= Beginning of Section =
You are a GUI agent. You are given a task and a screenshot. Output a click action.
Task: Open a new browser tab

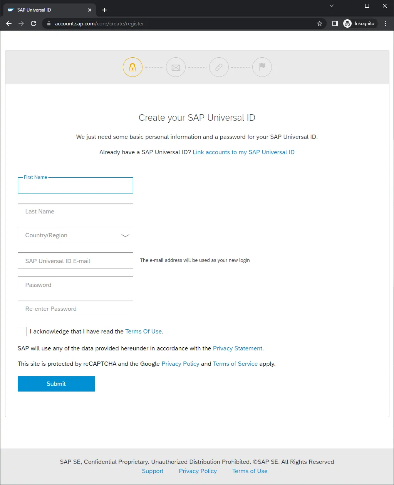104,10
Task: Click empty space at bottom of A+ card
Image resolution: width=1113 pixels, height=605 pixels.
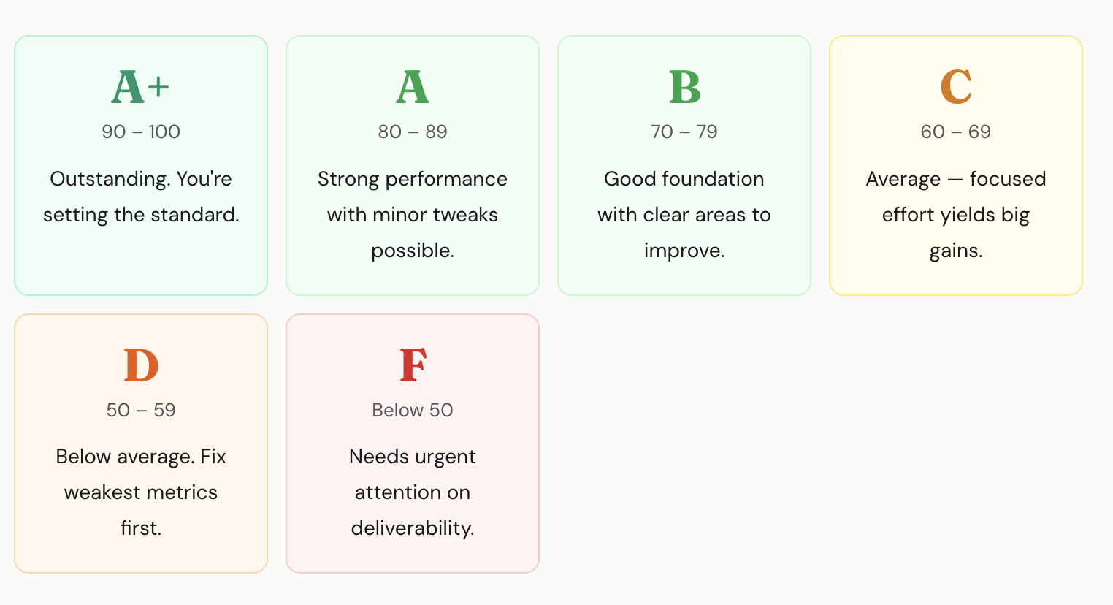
= End of Section =
= Beginning of Section =
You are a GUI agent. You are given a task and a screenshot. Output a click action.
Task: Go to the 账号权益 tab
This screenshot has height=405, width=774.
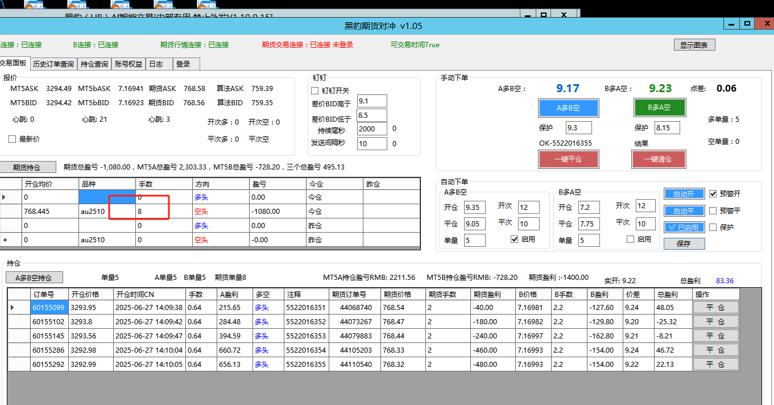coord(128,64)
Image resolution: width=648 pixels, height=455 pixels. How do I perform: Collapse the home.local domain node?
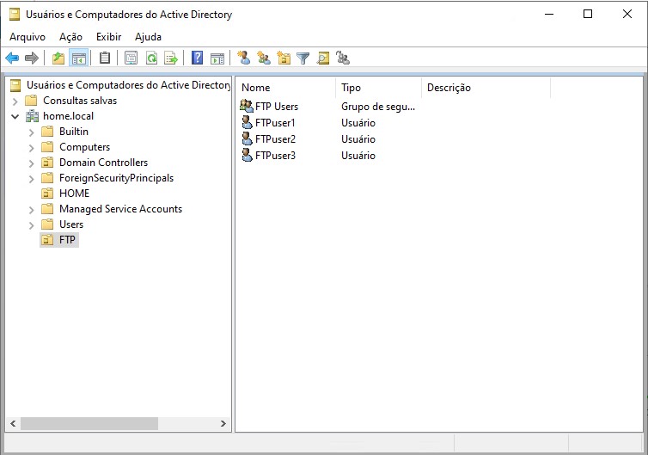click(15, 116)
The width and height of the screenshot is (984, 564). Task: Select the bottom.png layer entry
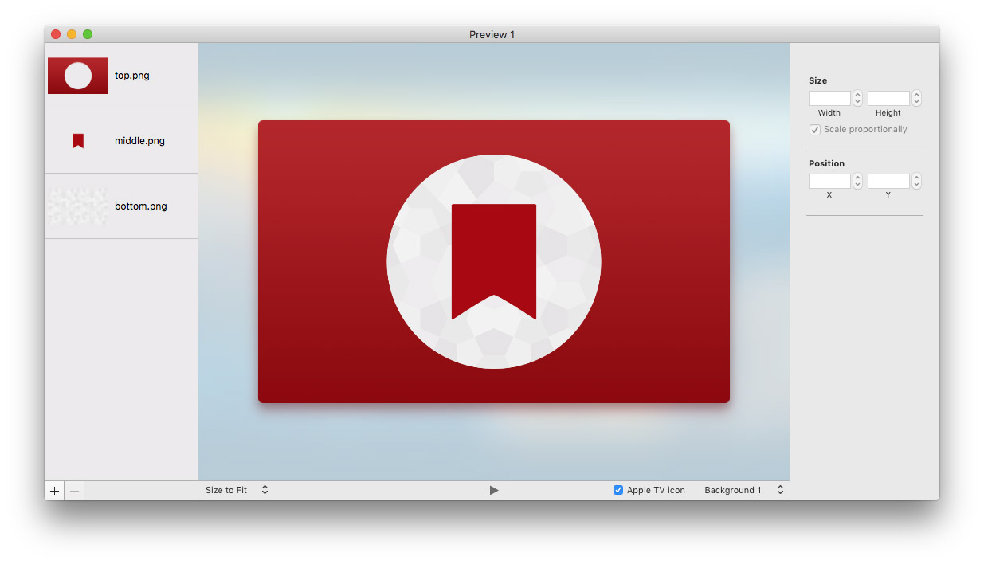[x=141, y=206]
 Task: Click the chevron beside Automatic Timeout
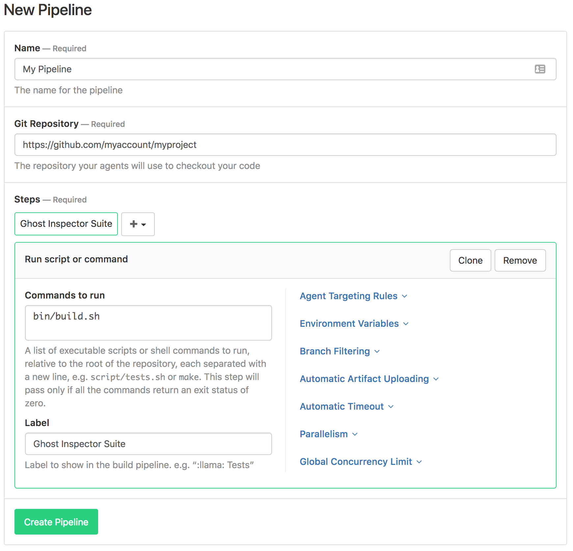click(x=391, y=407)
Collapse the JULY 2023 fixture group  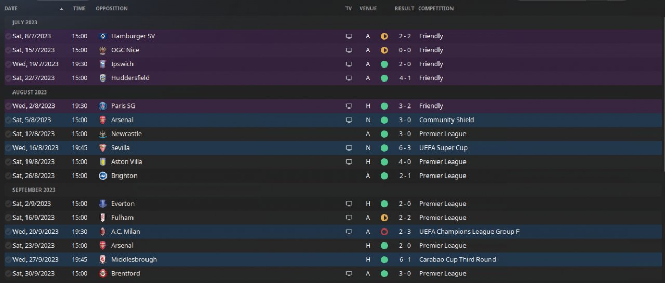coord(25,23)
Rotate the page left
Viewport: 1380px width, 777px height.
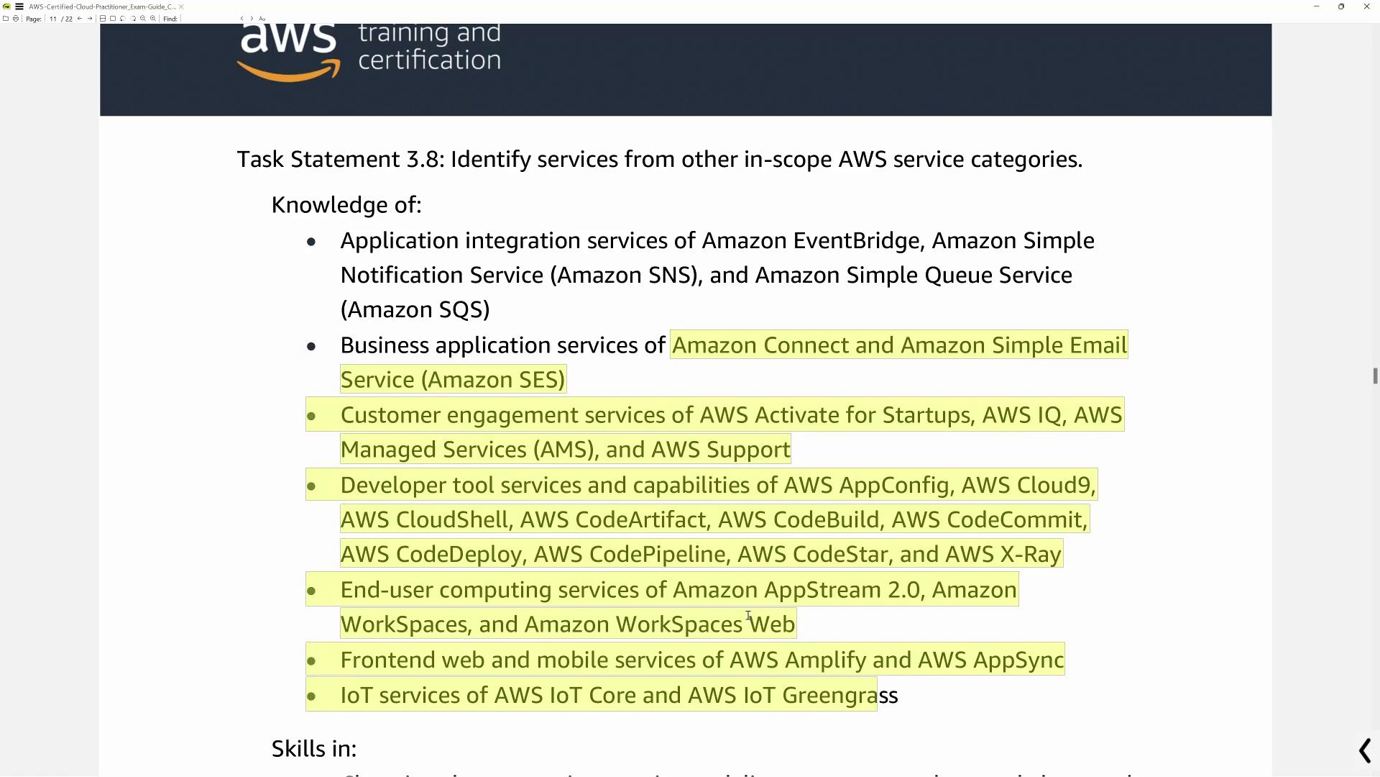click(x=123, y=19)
= End of Section =
— Task goal —
Starting with the line with "Task: Click empty space at bottom of A+ card" above and going on through the line with "Image resolution: width=1113", transcribe every line exactly, both ends included, and add nothing.

— Exercise response —
Task: Click empty space at bottom of A+ card
Image resolution: width=1113 pixels, height=605 pixels.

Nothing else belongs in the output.